» **Collected data**

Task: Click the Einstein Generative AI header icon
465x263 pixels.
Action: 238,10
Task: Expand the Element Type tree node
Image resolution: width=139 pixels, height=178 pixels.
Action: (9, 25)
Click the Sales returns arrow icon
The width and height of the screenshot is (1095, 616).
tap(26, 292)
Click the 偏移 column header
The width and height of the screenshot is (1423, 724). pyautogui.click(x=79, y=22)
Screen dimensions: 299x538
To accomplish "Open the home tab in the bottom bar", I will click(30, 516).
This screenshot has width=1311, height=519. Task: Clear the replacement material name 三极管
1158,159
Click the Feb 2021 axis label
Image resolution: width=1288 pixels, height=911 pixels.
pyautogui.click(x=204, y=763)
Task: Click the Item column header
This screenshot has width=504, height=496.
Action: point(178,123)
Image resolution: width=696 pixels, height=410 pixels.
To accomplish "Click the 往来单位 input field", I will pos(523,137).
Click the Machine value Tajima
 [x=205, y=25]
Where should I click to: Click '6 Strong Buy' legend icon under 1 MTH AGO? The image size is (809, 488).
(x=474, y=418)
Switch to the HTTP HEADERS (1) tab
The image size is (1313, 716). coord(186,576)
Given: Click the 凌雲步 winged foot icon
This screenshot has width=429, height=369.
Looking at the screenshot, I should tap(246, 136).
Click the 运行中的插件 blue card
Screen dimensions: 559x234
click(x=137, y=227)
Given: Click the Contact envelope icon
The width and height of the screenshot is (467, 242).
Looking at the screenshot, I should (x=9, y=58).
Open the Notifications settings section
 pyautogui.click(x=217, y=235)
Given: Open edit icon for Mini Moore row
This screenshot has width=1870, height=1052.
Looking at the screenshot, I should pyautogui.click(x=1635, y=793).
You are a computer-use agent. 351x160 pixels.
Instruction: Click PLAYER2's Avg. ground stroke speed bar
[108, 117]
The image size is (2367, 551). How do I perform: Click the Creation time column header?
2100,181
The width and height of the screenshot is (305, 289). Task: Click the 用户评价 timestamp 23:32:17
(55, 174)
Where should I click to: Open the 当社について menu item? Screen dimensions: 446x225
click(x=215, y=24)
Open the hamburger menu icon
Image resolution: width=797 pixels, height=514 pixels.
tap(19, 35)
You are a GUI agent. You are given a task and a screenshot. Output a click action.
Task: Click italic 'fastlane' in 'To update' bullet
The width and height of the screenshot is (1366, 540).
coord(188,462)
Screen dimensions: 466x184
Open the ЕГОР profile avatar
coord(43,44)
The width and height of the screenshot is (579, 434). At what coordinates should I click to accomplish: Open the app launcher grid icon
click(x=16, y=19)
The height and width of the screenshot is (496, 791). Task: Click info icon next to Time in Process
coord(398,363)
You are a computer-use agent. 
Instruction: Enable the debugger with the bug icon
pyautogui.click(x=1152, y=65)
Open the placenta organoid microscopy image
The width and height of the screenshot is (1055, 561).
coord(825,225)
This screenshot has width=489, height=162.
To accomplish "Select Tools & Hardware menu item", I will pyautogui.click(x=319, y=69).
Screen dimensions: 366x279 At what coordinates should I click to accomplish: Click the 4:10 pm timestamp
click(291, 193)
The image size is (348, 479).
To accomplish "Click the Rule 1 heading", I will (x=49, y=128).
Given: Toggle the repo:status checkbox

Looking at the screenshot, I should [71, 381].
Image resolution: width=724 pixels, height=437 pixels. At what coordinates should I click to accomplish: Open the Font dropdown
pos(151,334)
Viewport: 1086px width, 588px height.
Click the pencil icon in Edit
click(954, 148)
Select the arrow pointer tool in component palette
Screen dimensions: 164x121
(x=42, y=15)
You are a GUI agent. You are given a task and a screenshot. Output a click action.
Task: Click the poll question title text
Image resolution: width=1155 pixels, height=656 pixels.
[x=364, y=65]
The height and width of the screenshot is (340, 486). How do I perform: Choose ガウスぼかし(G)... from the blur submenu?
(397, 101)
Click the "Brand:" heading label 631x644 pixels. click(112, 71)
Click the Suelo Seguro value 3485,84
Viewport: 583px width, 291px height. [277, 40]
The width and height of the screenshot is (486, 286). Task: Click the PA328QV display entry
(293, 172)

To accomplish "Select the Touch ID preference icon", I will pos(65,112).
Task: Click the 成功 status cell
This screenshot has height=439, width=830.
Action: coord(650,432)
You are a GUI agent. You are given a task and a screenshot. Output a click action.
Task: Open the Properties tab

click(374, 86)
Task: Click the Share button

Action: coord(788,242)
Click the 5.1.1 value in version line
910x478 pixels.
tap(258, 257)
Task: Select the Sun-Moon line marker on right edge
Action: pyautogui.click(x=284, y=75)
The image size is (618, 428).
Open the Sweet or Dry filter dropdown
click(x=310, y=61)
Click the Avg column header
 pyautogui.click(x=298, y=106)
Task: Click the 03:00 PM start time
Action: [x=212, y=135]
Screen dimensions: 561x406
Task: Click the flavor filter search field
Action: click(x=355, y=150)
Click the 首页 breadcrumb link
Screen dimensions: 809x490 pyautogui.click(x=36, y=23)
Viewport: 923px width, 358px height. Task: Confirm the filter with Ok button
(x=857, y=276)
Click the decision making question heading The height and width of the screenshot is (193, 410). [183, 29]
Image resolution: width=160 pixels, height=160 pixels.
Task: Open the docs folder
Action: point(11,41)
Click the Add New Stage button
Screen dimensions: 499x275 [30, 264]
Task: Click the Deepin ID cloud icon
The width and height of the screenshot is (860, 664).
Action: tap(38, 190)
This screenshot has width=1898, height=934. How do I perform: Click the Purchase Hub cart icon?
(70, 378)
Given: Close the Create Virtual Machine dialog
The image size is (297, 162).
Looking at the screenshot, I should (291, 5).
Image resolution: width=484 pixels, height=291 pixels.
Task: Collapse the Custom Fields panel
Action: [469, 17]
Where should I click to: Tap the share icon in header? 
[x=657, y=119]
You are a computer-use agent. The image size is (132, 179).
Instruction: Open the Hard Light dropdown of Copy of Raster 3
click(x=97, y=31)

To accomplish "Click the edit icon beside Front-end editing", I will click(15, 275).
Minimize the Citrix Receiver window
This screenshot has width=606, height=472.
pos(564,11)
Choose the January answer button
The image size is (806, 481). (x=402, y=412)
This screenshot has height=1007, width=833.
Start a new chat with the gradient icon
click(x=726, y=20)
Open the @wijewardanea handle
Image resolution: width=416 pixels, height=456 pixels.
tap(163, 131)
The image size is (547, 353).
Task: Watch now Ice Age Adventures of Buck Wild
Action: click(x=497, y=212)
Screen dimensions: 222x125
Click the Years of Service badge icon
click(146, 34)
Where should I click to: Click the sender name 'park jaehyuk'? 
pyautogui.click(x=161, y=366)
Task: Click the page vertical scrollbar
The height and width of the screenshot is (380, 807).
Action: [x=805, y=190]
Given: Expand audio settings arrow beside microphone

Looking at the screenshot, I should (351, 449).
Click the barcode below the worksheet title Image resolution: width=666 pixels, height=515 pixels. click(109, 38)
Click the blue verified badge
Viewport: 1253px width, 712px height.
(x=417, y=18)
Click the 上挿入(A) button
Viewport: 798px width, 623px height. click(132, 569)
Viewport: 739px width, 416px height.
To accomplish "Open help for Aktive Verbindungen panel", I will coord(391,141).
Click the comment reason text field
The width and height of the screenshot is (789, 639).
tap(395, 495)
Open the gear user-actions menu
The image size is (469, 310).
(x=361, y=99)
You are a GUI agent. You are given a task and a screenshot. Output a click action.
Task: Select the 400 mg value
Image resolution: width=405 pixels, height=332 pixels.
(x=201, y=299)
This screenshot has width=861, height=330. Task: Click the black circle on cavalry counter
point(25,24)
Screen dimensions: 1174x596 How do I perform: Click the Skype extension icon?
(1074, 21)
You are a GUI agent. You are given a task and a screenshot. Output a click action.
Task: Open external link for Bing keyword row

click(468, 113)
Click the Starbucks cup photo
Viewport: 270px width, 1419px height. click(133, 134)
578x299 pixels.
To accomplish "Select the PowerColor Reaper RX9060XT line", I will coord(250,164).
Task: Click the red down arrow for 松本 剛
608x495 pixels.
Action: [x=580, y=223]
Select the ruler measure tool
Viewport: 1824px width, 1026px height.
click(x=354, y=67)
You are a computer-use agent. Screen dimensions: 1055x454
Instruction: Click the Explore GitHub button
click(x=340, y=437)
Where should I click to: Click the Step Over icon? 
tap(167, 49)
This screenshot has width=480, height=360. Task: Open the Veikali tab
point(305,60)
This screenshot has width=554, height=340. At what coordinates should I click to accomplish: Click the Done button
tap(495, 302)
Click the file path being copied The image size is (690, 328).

» **TASK STATEMENT**
Show all of the lines above in which "computer" is present.

» **RESPONSE FOR THIS EXERCISE**
You are a computer-use agent. 351x160 pixels.
You are a computer-use agent. 
You are a computer-use agent. The image size is (132, 179).
You are a computer-use agent. Screen dimensions: 1055x454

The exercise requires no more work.